Market Denialism

Jayson Lusk and Pierre Desrochers write,

In a recent paper, Andrew Zumkehr and Elliott Campbell (2015; Front Ecol Environ 13[5]: 244–248) present a simulation study that assesses the technological feasibility of providing enough local calories to feed every American. In so doing, they suggest turning back the clock on one of Homo sapiens sapiens’ greatest evolutionary achievements: the ability to trade physical goods over increasingly longer distances, producing an attending ever-widening division of labor (Horan et al. 2005). The main benefit of this process is that one hundred people who specialize and engage in trade end up producing and consuming far more than one hundred times what any one individual would achieve on his or her own. By spontaneously relocating food production to regions with higher biotic potential for specific types of crops and livestock in order to optimize the overall use of resources, trade and the division of labor have delivered more output at lower costs.

Pointer from Mark Thoma.

I am stunned by the casual way in which environmentalists dismiss the information that markets provide concerning costs. They instead substitute their own cost estimates.

Some further thoughts:

1. If you really have a better estimate of costs than the market, then there should be profit opportunity. In the case of locavorism, you should be able to offer local food for lower prices. Do any locavorists stop to wonder why food that comes from far away cost less? Do they suppose it is some perverse conspiracy on the part of “big food” to subsidize the transportation industry (or perhaps the other way around)?

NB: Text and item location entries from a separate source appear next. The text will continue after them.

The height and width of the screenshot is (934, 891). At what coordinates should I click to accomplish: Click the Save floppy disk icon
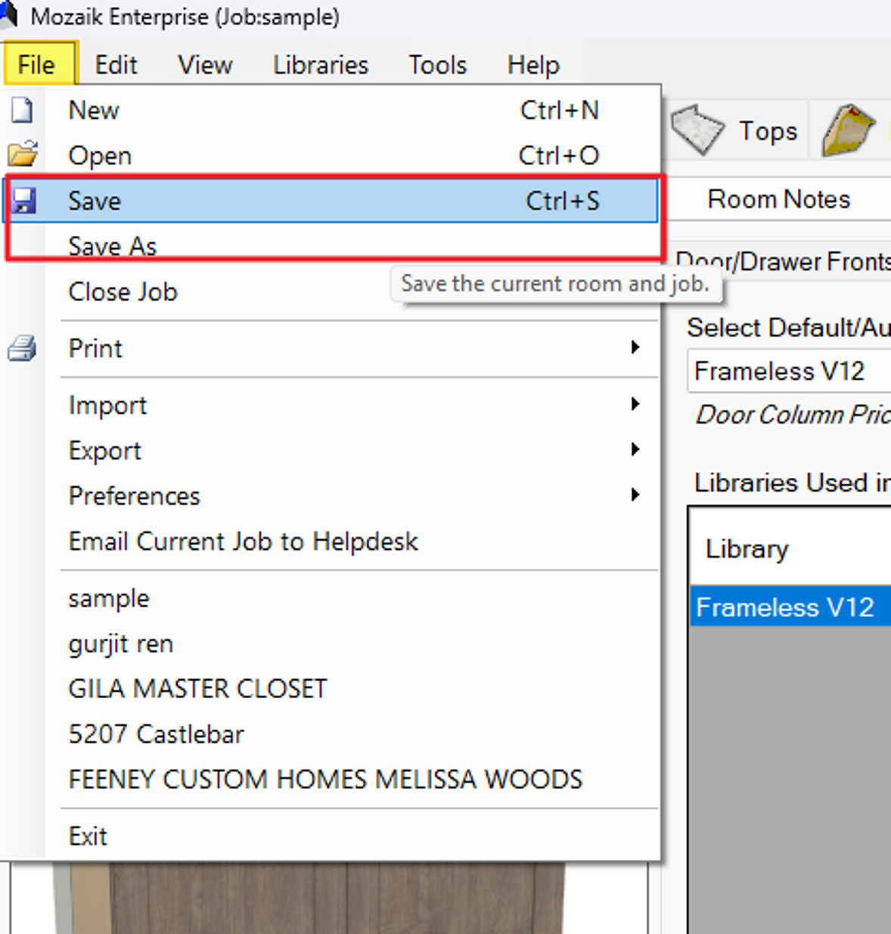23,200
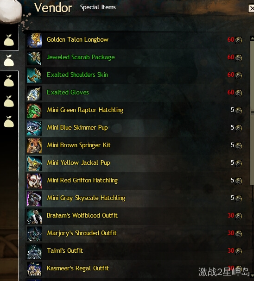Viewport: 254px width, 281px height.
Task: Open the first vendor bag tab
Action: pos(9,40)
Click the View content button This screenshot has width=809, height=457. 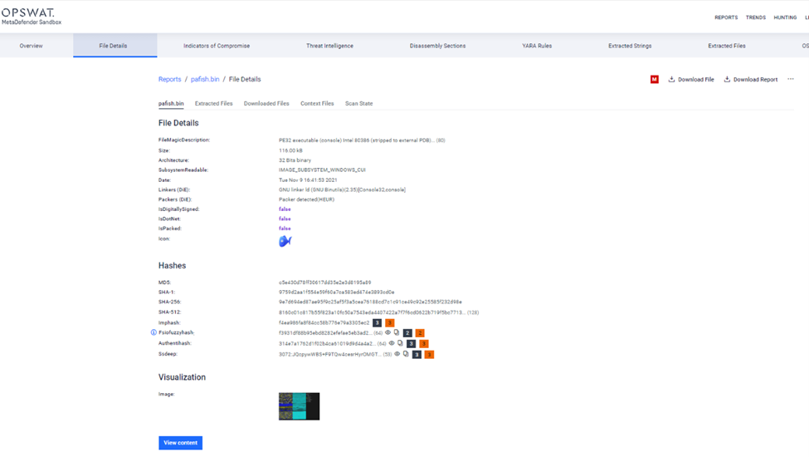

2. Consider recycling. At a local elementary school, I saw the winning poster in a county contest to promote recycling. The poster pictured a barren, brown earth, and said that this is what would happen if we did not recycle. And yet, economically, government-forced recycling is unsustainable, and it probably results in a net cost to environmental desiderata. (I wonder if people on the left would be so attached to government-run schools if the propaganda coming from those schools offended them.)

3. Consider two extremes: “free-market fundamentalism,” which says that markets always lead to optimal outcomes; and “market denialism,” which I will define as the belief that the information found in markets is of so little importance that one’s personal opinions should take precedence. I think that in practice market denialism is much more prevalent than free-market fundamentalism. In fact, it is so prevalent that no one refers to it as “market denialism.” They just presume that it is the appropriate point of view.

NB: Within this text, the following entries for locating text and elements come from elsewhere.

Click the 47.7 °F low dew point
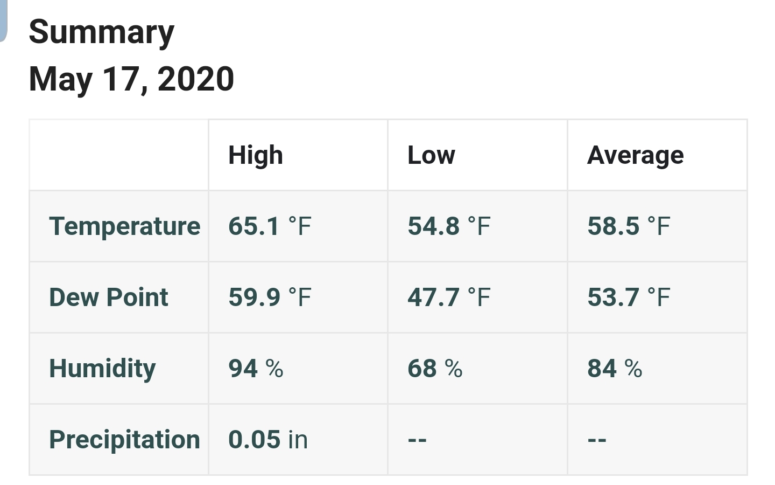[x=449, y=297]
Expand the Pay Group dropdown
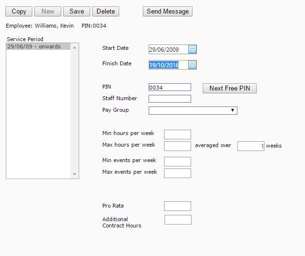Image resolution: width=305 pixels, height=256 pixels. click(193, 111)
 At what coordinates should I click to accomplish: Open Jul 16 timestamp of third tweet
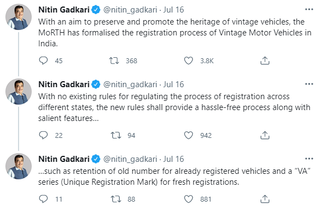tap(174, 159)
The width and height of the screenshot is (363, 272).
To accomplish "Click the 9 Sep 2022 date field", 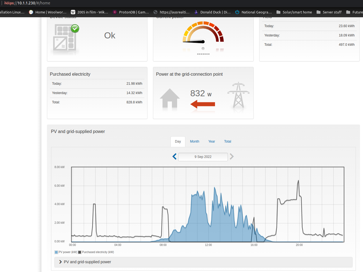I will [203, 157].
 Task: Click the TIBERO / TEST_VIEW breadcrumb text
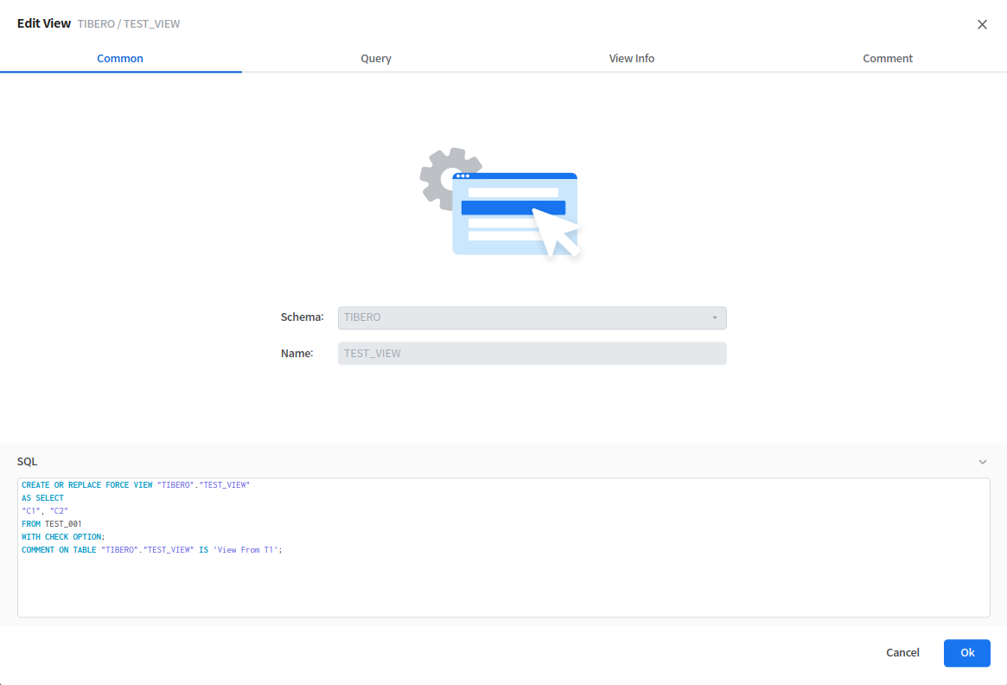pyautogui.click(x=129, y=24)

Related: Clive Crook cites Dani Rodrik‘s 10 commandments for economists.

“Substituting your values for the public’s is an abuse of your expertise.”

Pointer from Tyler Cowen. And how can Rodrik be immune from “abuse of your expertise”?

3 thoughts on “Market Denialism

  1. Well, there are people making ton of profits off of natural local foods with farmer markets, Whole Foods and Trader Joe’s prices. I tend to believe most of the anti-GMO movement to be 50% of people who profit from the selling of non GMO foods.

    Boy Recycling is your hobby horse. Most of these are local governments mildly subsidizing a program that probably keeps the price of Land Fills a lot lower in the long run.

  2. Hard to know what people really think, but I think many locavores see this as improving freshness and nutrients and assume while costs are higher, they won’t be that much higher if more spending stays local, and may even stimulate advanced production techniques that may lower them more in the future, though these seem weak. Recycling just promotes keeping the amount and cost of waste as low as possible at the slight increase of effort at the household sorting level, a partial rather than full optimization but also why it is done only at the simplest level. If markets lead to one universal specialized machine then self reliant households are the counterpart where all markets have been assembled, scaled, and automated out of existence, eventually forming our own independent self replicating spaceships and the only exchange is in shared ideas and performances, a view of a far distant future.

  3. Someone needs to make an “I, pencil” version of global food trade.

    In my pantry I see Macadamia nuts from Australia, pineapple from Hawaii, Dried mango from the Philippines, Rum and brown sugar from the Caribbean , Vanilla from Madagascar, Coffee from Costa Rica, Turmeric from India, Miso paste and Seaweed from Japan, Dried apricots from Turkey, Couscous from Israel, and so forth. I go on for a long time. I have the whole world in a little closet! It’s great, and that it was affordable makes it even more awesome. All acquired through peaceful trade too.

    Some people just can’t accept that the proper attitude is not gloom or guilt but celebratory gratitude, “What a time to be alive!”